*Supplied passage:*
-- Opening Marker --
Helping a parent deal with the death of a spouse

Death is inevitable but consoling a loved one who has lost his/her spouse becomes more difficult when the deceased is your parent. Helping and comforting your parent while going through your own loss can be very challenging at an emotional level.

It is very important to understand that grief has its own course, some can get over it in a few months while some live with the grief forever. Most importantly, everyone should be allowed to go through the entire grieving process and only then a person can accept the loss of their loved one and move on with life. Else the person will be fixated in it forever which will lead to other serious consequences.

There is no right way to deal with the death of a spouse nor any set guidelines which will help in dealing with the loss. Losing a spouse is not similar to losing a parent, so we cannot assume what he/she is going through. Patience and support is very important while helping your parent undergo the grief of his/her spouse.In addition to support and  giving them time to mourn,  looking after their health and other needs is also important.

Here are some pointers for being there with your parent through his/her grief:

  1. Grief can be hard on your parent’s health. Proper diet and sufficient sleep is very important to deal with the emotional stress. Children should keep ensure that their parent is taking his/her medicines regularly on time.
  2. The stress of grief can weaken the immune system and this may trigger a frequent cold, lead to a lingering illness or flare up existing conditions. Regular  medical checkups are essential to keep a check on their health parameters. Also the doctor should be aware of the undergoing bereavement so that they provide medical advice accordingly.
  3. The grief of losing one’s spouse may bring problems in doing their daily activities. Problems of disorganization is due to the isolation and loneliness.You can help him/her plan a schedule or offer to help. Spending some quality time together would not only bring you both closer but also be a good support for each other.
-- Closing Marker --
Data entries
-- Opening Marker --
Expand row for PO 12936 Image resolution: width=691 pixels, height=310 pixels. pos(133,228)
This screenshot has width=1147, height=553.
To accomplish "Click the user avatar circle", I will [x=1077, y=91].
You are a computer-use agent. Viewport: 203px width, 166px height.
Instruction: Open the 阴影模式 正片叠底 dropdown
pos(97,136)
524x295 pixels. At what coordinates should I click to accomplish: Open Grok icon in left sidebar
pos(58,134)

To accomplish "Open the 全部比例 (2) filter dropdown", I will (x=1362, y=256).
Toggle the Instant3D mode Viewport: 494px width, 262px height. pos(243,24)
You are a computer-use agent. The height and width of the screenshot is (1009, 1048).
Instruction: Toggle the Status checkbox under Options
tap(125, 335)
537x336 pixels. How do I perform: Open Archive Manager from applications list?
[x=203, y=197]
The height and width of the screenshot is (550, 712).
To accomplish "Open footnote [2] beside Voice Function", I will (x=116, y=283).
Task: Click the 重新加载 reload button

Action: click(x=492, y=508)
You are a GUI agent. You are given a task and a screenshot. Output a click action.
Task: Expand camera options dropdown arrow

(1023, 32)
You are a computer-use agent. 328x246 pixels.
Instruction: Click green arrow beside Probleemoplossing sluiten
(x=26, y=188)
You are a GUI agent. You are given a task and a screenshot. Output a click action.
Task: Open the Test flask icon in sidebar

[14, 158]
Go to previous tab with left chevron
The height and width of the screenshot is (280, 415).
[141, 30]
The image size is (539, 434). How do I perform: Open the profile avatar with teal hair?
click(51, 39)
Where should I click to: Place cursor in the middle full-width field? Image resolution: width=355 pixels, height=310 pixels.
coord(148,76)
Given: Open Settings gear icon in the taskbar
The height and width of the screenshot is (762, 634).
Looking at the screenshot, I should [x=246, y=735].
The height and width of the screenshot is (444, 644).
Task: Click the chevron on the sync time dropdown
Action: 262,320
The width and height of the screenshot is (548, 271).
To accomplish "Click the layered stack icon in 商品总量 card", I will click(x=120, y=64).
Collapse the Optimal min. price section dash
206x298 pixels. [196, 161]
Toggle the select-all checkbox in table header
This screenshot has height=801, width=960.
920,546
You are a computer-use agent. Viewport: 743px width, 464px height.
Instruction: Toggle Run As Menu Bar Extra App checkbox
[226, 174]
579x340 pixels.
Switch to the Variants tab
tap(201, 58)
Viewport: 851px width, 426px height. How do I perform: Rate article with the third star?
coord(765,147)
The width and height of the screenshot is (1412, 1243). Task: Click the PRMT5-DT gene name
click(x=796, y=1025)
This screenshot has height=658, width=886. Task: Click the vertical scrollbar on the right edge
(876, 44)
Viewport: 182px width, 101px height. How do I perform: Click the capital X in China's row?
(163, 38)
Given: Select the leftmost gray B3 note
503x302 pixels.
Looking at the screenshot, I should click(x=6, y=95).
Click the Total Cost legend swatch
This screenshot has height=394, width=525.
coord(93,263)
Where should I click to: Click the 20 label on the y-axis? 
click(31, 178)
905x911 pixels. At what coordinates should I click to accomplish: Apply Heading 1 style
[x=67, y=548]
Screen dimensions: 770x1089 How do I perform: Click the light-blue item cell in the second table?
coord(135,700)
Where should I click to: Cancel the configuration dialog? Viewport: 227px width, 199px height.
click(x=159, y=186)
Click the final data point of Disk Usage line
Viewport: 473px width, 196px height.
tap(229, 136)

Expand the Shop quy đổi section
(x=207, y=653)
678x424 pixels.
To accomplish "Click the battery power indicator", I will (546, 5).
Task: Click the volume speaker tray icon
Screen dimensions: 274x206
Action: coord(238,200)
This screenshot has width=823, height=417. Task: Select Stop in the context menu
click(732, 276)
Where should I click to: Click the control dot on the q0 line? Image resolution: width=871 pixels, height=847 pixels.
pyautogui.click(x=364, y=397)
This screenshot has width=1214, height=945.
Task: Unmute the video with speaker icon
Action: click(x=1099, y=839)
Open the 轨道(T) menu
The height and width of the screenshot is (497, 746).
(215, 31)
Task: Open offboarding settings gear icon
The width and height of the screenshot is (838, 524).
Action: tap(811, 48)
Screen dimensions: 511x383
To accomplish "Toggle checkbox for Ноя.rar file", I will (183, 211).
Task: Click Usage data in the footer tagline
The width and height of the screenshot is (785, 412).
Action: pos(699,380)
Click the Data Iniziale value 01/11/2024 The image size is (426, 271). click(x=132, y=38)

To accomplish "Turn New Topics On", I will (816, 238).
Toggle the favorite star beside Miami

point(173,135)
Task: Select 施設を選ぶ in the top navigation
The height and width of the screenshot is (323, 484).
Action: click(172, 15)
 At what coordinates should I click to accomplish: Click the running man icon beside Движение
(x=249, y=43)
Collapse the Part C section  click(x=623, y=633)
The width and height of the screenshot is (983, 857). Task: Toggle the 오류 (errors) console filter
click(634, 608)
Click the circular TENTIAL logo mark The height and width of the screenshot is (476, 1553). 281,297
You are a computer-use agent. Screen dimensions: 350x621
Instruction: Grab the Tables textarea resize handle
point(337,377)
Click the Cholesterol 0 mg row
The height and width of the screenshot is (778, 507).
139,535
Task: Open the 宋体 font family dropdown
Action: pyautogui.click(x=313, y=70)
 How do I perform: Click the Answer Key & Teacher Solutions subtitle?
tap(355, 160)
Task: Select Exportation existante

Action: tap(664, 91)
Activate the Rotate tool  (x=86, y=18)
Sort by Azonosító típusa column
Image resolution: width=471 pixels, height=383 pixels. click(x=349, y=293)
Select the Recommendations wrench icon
-- Closing Marker --
*What is expected:* In the passage on helping a parent cope with a spouse's death, what can the stress of grief weaken?

*Written answer:* The immune system.